After about five and a half years, President Bush has finally figured out what a veto is, and he is even threatening to use it.

A $6.8 billion deal to sell control of eight ports in the United States to a company based in the United Arab Emirates is causing controversy in Washington. While senators and representatives from both sides of the aisle disagree with the sale, Bush has taken a hardline stance in favor of the U.A.E.

The Washington Post reported Bush didn’t even know about the sale until the outrage in Congress surfaced. He simply relied on the opinions of his cabinet members to form his perspective. For an issue the president barely even knew about, he has been very vocal about his position.

With an overwhelming amount of Congress in opposition to the issue, even if Bush does use the veto, it will likely be overturned. This will only add to the lame duck status that marks his second term as president. But it will be entertaining to hear what kind of excuses Bush can come up with to defend his decision to utilize his veto power.

This appears to be a desperate attempt by Bush to create another bond between the United States and the Middle East. If our nation is really going to stop our “addiction to oil,” there will be nothing left to maintain U.S.-Middle East relations.
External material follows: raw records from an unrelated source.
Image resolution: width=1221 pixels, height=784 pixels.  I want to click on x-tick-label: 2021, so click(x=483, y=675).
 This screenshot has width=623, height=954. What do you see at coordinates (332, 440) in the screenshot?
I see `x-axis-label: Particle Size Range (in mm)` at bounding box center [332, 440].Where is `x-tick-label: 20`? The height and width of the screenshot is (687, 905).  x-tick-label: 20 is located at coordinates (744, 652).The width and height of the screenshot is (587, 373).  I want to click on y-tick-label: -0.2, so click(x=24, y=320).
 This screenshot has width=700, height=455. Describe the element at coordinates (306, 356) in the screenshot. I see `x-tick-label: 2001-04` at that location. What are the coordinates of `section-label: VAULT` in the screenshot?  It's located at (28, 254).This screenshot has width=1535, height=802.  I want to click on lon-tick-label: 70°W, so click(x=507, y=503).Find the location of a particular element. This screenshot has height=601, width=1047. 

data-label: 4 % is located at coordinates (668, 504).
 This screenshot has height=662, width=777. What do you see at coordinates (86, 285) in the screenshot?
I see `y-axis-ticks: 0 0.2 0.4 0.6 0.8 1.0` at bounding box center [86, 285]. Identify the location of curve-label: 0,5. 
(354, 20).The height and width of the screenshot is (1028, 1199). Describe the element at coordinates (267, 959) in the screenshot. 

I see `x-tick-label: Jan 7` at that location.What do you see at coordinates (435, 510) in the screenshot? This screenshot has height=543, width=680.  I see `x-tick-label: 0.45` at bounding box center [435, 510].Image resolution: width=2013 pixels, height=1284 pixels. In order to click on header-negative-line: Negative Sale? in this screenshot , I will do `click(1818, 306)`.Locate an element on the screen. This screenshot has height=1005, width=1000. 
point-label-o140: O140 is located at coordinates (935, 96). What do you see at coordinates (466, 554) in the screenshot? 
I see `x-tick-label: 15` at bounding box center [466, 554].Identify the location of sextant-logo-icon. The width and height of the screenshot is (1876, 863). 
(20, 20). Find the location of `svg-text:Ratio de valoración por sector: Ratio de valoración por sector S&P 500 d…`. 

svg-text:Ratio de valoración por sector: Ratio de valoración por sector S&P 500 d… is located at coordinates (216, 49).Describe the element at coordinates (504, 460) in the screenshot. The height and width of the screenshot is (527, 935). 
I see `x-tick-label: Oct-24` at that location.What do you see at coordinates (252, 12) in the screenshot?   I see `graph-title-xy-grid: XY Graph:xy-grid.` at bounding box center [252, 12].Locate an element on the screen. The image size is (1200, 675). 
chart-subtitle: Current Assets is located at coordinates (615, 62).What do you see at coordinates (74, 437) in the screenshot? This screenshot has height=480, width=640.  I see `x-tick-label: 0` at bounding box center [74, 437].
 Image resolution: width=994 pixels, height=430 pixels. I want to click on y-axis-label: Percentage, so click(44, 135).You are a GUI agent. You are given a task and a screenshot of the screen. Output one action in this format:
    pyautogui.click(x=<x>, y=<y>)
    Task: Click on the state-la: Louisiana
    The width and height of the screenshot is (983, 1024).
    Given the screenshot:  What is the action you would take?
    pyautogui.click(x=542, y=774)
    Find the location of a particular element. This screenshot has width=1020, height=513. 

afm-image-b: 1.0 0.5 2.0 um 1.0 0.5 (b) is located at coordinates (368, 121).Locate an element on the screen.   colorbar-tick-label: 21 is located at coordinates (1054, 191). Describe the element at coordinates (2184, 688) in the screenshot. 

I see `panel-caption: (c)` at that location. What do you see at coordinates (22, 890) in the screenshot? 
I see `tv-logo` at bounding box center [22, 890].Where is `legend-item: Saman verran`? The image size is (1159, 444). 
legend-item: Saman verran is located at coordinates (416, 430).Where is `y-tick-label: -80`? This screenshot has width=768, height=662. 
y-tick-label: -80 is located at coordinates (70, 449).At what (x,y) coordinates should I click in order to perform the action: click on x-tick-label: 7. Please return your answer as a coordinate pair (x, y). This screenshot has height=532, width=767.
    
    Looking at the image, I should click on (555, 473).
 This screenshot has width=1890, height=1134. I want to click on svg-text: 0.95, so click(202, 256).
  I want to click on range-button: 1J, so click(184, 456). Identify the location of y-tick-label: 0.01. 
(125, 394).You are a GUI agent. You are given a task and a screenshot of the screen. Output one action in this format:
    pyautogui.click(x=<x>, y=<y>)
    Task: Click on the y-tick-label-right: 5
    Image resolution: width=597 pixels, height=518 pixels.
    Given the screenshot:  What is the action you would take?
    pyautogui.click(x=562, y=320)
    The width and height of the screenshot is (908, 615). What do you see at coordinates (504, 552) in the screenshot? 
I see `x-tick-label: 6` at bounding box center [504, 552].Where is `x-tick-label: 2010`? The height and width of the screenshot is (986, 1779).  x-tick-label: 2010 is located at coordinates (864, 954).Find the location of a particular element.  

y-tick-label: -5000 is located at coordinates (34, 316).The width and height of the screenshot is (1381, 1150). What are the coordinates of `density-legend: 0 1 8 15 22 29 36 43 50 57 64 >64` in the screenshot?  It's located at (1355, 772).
If a handful of U.S. ports are owned by an Arab country, the U.A.E. will have an invested interest in U.S. foreign policy in other predominantly Muslim nations.

Senators like Majority Leader Bill Frist and Hilary Rodham Clinton should be standing up against the sale of these ports. But the reasoning behind their stance is not very persuasive. Just because some of the Sept. 11 hijackers were from the U.A.E. does not mean that people from the country should not own businesses in the United States.

According to The New York Times, members of Congress are claiming that allowing a Middle Eastern country to control ports will be jeopardizing port security. So this is what it takes for Congress to remember that U.S. ports are not very secure? Port security should be a priority, but it has not been an issue at the top of the Department of Homeland Security’s agenda.

These ports should be domestically owned, not because the U.A.E. has a few suspected terrorists within its borders, but because the United States needs to take port security and operation into its own hands. If these ports are truly an issue of national security, then the United States should be operating them and performing regular inspections.

The above editorial is the consensus opinion of the Daily Kent Stater editorial board.